The assignments during the Reading Period (1-20 August 2005) review some of the key theories and concepts that form the basis of security studies as a distinct area of study in international relations (IR). We will discuss these theories and concepts, as well as debates about U.S. grand strategy, during the mid-term residency in Washington D.C. (21 August to 2 September 2005).
During the internet-mediated period (30 November 2005 to 17 January 2006), we will examine some current security challenges for the United States including: the causes of terrorism and other asymmetric threats; the rise of China and the prospects for great power conflict in East Asia; nuclear, biological, and chemical (NBC) proliferation; third party intervention in ethnic conflicts; and debates about military transformation and conventional force structure.
We will consider the problem of "nation building" in Iraq and Afghanistan, and the security implications of state failure, epidemics, border controls, and demographic trends during the closing GMAP II residency (12-24 March 2006).
A portion of the CD ROM and assigned readings will cover each topic. Students should view the CD ROM, complete the assigned readings, and participate in the on-line discussions each week. This course has three requirements:
Mid-term Team Paper (40%): The mid-term paper will be a 10 to 12-page (2000-2500 words) policy memorandum due on 17 January 2006 (Module & Term Week V). Each team will submit a single memorandum via email or the GMAP II website. The memo should apply the theoretical arguments to a "real world" international security issue of the team's choosing. The objective is to use theory as the basis for policy recommendations.
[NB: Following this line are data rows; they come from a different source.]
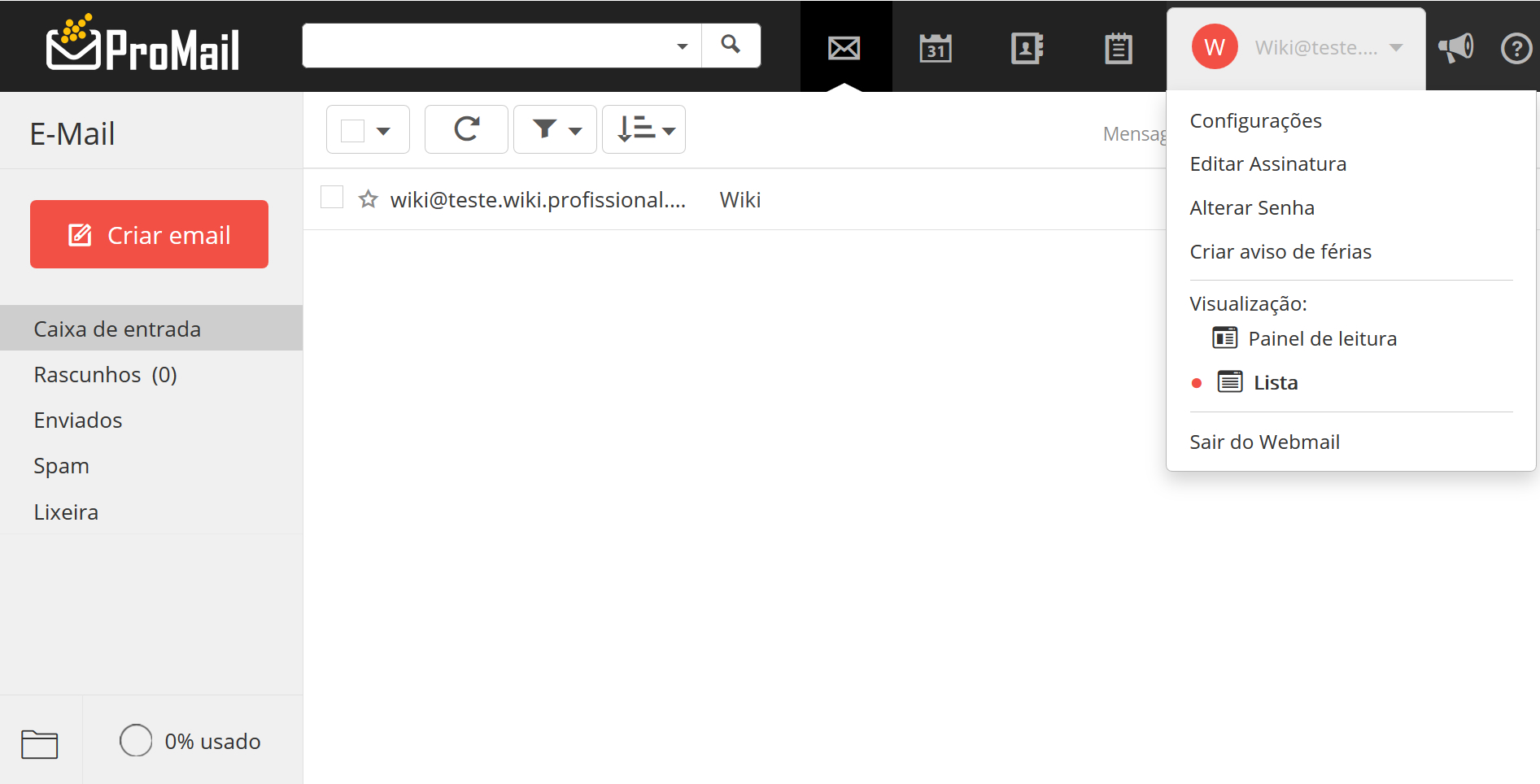Select Alterar Senha menu entry
1540x784 pixels.
click(1251, 208)
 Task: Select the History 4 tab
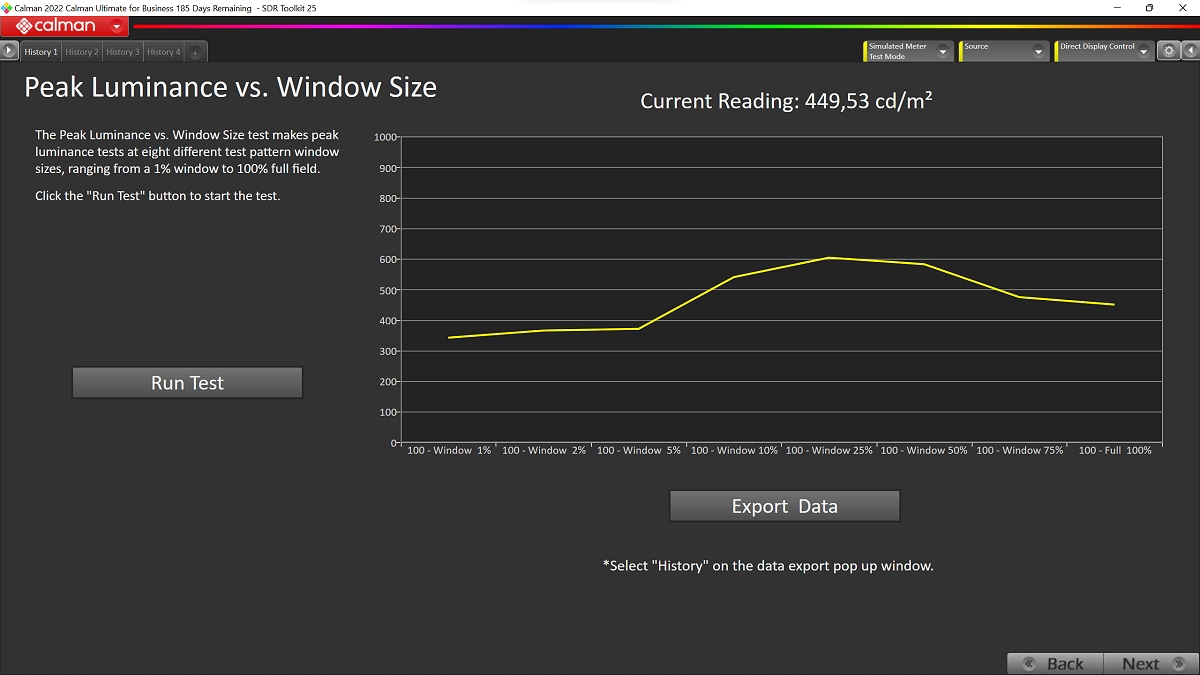[x=164, y=52]
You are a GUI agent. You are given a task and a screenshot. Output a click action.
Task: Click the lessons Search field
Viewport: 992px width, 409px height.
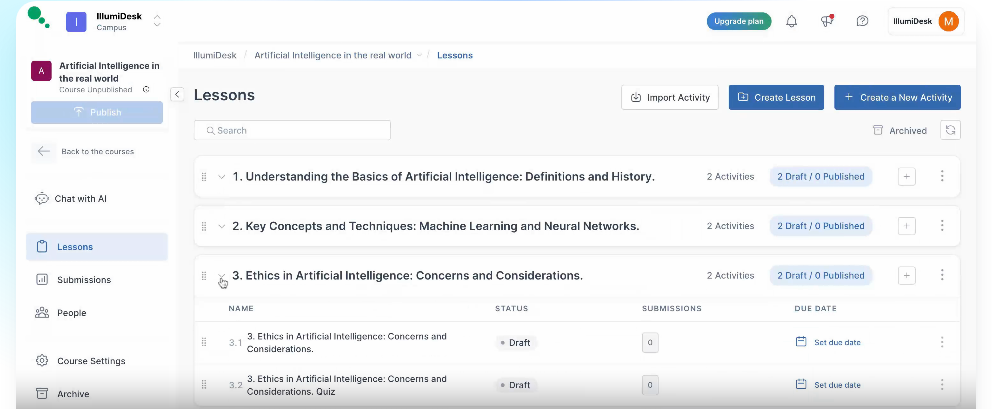pos(292,130)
Class Participation (20%): This portion of the grade involves quality and regularity of participation in the internet-mediated period. Students who make at last 15 substantive on-line contributions during the course will receive full credit for class participation. Please limit each on-line contribution to no more than 400 words. Also, please make sure your contributions address the questions for that week. I encourage active participation on the discussion board and I will frequently check and participate on the boards. However, I discourage overly long and "off topic" messages.
Final Exam (40%): The final exam will be during the final residency period in March
It will be an in-class, two-hour exam. It will be based on all the material covered in this module. The exam will consist of two essay questions, designed to test your knowledge of relevant concepts and your analytical skills in assessing major themes and issues in the field of security studies.